**AIM OF THE TASK**
Would you reproduce the whole listing below without altering a single word?

------------------------------------

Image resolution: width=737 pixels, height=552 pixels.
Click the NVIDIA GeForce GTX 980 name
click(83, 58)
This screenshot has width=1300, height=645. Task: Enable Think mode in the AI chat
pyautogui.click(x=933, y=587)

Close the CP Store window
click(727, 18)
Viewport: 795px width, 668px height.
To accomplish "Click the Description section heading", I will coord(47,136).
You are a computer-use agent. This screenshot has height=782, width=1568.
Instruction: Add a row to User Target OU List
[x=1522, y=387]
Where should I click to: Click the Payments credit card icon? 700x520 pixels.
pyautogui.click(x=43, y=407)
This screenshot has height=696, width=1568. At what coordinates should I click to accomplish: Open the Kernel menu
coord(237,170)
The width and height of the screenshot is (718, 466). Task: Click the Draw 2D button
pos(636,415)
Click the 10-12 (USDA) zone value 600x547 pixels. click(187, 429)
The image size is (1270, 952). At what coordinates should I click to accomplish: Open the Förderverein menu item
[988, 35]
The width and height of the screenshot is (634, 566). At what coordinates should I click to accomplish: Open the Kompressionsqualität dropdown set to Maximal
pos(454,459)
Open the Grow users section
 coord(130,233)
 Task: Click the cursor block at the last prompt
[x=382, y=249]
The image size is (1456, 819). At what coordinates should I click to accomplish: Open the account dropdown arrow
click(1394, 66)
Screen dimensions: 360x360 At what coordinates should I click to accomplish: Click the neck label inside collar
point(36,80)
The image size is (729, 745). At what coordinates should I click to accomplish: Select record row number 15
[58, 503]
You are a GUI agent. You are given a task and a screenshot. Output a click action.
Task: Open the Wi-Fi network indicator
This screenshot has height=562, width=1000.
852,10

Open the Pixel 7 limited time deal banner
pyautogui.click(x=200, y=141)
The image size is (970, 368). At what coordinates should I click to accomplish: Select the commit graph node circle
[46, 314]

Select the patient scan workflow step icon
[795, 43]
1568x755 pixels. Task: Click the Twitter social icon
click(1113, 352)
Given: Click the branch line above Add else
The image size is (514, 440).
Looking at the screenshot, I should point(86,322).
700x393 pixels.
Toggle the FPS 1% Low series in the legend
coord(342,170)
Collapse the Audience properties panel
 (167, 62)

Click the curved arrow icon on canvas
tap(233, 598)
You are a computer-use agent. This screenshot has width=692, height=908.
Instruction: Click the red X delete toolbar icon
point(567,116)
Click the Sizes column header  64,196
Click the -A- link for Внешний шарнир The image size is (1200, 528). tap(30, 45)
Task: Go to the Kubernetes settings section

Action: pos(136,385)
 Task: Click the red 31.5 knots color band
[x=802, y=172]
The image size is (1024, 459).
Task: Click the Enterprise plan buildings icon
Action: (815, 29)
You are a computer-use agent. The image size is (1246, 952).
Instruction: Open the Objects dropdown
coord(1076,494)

------------------------------------

**WRITTEN REPLY**
Image resolution: width=737 pixels, height=552 pixels.
Click the NVIDIA GeForce GTX 980 name
click(83, 58)
This screenshot has width=1300, height=645. Task: Enable Think mode in the AI chat
pyautogui.click(x=933, y=587)

Close the CP Store window
click(727, 18)
Viewport: 795px width, 668px height.
To accomplish "Click the Description section heading", I will coord(47,136).
You are a computer-use agent. This screenshot has height=782, width=1568.
Instruction: Add a row to User Target OU List
[x=1522, y=387]
Where should I click to: Click the Payments credit card icon? 700x520 pixels.
pyautogui.click(x=43, y=407)
This screenshot has height=696, width=1568. At what coordinates should I click to accomplish: Open the Kernel menu
coord(237,170)
The width and height of the screenshot is (718, 466). Task: Click the Draw 2D button
pos(636,415)
Click the 10-12 (USDA) zone value 600x547 pixels. click(187, 429)
The image size is (1270, 952). At what coordinates should I click to accomplish: Open the Förderverein menu item
[988, 35]
The width and height of the screenshot is (634, 566). At what coordinates should I click to accomplish: Open the Kompressionsqualität dropdown set to Maximal
pos(454,459)
Open the Grow users section
 coord(130,233)
 Task: Click the cursor block at the last prompt
[x=382, y=249]
The image size is (1456, 819). At what coordinates should I click to accomplish: Open the account dropdown arrow
click(1394, 66)
Screen dimensions: 360x360 At what coordinates should I click to accomplish: Click the neck label inside collar
point(36,80)
The image size is (729, 745). At what coordinates should I click to accomplish: Select record row number 15
[58, 503]
You are a GUI agent. You are given a task and a screenshot. Output a click action.
Task: Open the Wi-Fi network indicator
This screenshot has height=562, width=1000.
852,10

Open the Pixel 7 limited time deal banner
pyautogui.click(x=200, y=141)
The image size is (970, 368). At what coordinates should I click to accomplish: Select the commit graph node circle
[46, 314]

Select the patient scan workflow step icon
[795, 43]
1568x755 pixels. Task: Click the Twitter social icon
click(1113, 352)
Given: Click the branch line above Add else
The image size is (514, 440).
Looking at the screenshot, I should point(86,322).
700x393 pixels.
Toggle the FPS 1% Low series in the legend
coord(342,170)
Collapse the Audience properties panel
 (167, 62)

Click the curved arrow icon on canvas
tap(233, 598)
You are a computer-use agent. This screenshot has width=692, height=908.
Instruction: Click the red X delete toolbar icon
point(567,116)
Click the Sizes column header  64,196
Click the -A- link for Внешний шарнир The image size is (1200, 528). tap(30, 45)
Task: Go to the Kubernetes settings section

Action: pos(136,385)
 Task: Click the red 31.5 knots color band
[x=802, y=172]
The image size is (1024, 459).
Task: Click the Enterprise plan buildings icon
Action: (815, 29)
You are a computer-use agent. The image size is (1246, 952).
Instruction: Open the Objects dropdown
coord(1076,494)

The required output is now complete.